Andere Quellen zeigten, dass zwei Wachmänner Zwangsarbeitende so stark drangsaliert hätten, dass sie entlassen worden waren. „Das war selbst Arado zu hart“, sagt Christian Raschke. Was besonderen Eindruck bei ihm hinterließ, war noch etwas Anderes: „Zwangsarbeit war ein alltägliches Massenphänomen, alltägliche Gewalt. Das wurde nochmal ganz deutlich“, sagt der Potsdamer. „Man kennt ja immer die Sprüche: Das haben wir nicht gewusst, das haben wir nicht gesehen.“ Nach seiner Beschäftigung mit dem Thema könne er das kaum mehr glauben.

„Zwangsarbeit hat nicht nur in den großen Rüstungswerken wie Arado stattgefunden, sondern in jeder Gastwirtschaft. In jeder Landwirtschaft, in der Kirche, in der Verwaltung, in den Stadtbetrieben – überall sind Zwangsarbeitende eingesetzt worden. Das war eigentlich nicht zu übersehen.“

Geschichte des Freiland-Geländes

Zumal die meisten Lager, in denen die Zwangsarbeitenden lebten, nicht in unmittelbarer Nähe zu den Werken gewesen seien. So auch im Fall der Zwangsarbeiterinnen und Zwangsarbeiter an dem Babelsberger Arado-Standort. „Die Leute mussten hin- und zurücklaufen.“ Die meisten von ihnen wurden aus der ehemaligen Sowjetunion und aus Polen deportiert. Einige kamen auch aus den Niederlanden.
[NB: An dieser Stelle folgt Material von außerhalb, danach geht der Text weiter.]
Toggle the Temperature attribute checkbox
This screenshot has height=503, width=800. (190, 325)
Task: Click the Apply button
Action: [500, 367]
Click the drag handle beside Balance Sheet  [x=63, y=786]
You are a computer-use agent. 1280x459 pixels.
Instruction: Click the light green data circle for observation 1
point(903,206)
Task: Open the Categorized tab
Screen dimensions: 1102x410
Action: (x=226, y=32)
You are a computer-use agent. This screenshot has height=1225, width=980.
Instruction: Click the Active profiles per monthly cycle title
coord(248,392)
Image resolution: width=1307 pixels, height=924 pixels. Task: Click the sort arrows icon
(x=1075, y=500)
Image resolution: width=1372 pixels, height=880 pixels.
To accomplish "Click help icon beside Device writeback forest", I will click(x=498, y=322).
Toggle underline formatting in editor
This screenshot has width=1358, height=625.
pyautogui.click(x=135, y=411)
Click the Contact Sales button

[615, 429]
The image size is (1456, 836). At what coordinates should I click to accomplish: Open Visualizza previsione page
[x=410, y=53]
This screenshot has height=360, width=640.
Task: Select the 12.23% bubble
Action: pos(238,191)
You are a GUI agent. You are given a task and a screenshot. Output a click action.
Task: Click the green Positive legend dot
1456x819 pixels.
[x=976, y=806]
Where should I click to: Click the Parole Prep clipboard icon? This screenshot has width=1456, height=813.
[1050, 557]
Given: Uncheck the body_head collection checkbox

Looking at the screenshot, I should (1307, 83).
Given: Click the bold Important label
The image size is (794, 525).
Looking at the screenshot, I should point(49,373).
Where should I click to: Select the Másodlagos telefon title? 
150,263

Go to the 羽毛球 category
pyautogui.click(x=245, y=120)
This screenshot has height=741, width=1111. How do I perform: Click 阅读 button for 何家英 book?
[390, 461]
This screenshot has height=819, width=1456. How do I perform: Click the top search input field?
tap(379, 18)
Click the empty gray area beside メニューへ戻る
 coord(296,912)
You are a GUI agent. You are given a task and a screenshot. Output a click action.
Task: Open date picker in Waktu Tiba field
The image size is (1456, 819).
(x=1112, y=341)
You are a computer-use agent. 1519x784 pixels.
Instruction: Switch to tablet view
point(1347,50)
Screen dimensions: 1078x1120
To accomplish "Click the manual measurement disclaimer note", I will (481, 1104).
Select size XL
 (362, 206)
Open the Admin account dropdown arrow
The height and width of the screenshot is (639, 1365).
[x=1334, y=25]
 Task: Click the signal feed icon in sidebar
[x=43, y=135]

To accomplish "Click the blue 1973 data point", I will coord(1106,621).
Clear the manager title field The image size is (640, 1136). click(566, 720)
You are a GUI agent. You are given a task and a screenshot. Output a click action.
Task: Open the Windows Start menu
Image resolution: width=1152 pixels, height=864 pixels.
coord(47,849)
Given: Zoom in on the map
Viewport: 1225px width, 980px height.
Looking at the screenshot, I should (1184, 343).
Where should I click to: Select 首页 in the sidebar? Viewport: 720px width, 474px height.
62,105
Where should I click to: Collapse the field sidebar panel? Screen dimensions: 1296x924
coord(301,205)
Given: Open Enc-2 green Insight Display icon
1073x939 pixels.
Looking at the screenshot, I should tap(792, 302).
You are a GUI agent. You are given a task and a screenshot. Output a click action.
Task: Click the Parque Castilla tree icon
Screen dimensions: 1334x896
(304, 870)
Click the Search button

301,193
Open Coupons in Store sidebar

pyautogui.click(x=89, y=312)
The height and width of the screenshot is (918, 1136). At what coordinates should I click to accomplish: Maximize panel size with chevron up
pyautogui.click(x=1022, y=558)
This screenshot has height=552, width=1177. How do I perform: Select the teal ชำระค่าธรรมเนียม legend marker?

„Mich hat immer interessiert, wie Geschichte und vor allem lokale Geschichte ausgesehen hat“, sagt Christian Raschke. „Die Geschichte von unten, wie ich das nenne, bleibt unterrepräsentiert. Das ist gerade in Potsdam speziell der Fall, weil hier der Fokus auf Preußen und den Schlössern und Gärten liegt.“ Zu dieser Geschichte von unten gehörten Themen wie Zwangsarbeit oder die Arbeiterinnen-Bewegung in Babelsberg, in Nowawes – alles was in der offiziellen Geschichtsschreibung untergehe.

„In diese Nischen zu schauen, fand ich immer total spannend“, sagt Christian Raschke. Gleich hinter ihm an Haus eins auf dem Freiland-Gelände liegt der Start- und Endpunkt des Rundgangs. Genau an dem Haus, wo einst die beiden Wachmänner patrouillierten, bevor sie entlassen wurden.

MAZ

Quelle: MAZ Online vom 17.07.2023
Printartikel: 2023-07-18_MAZ_AG_Geschichte_Arado-Werke.pdf (524,2 KB)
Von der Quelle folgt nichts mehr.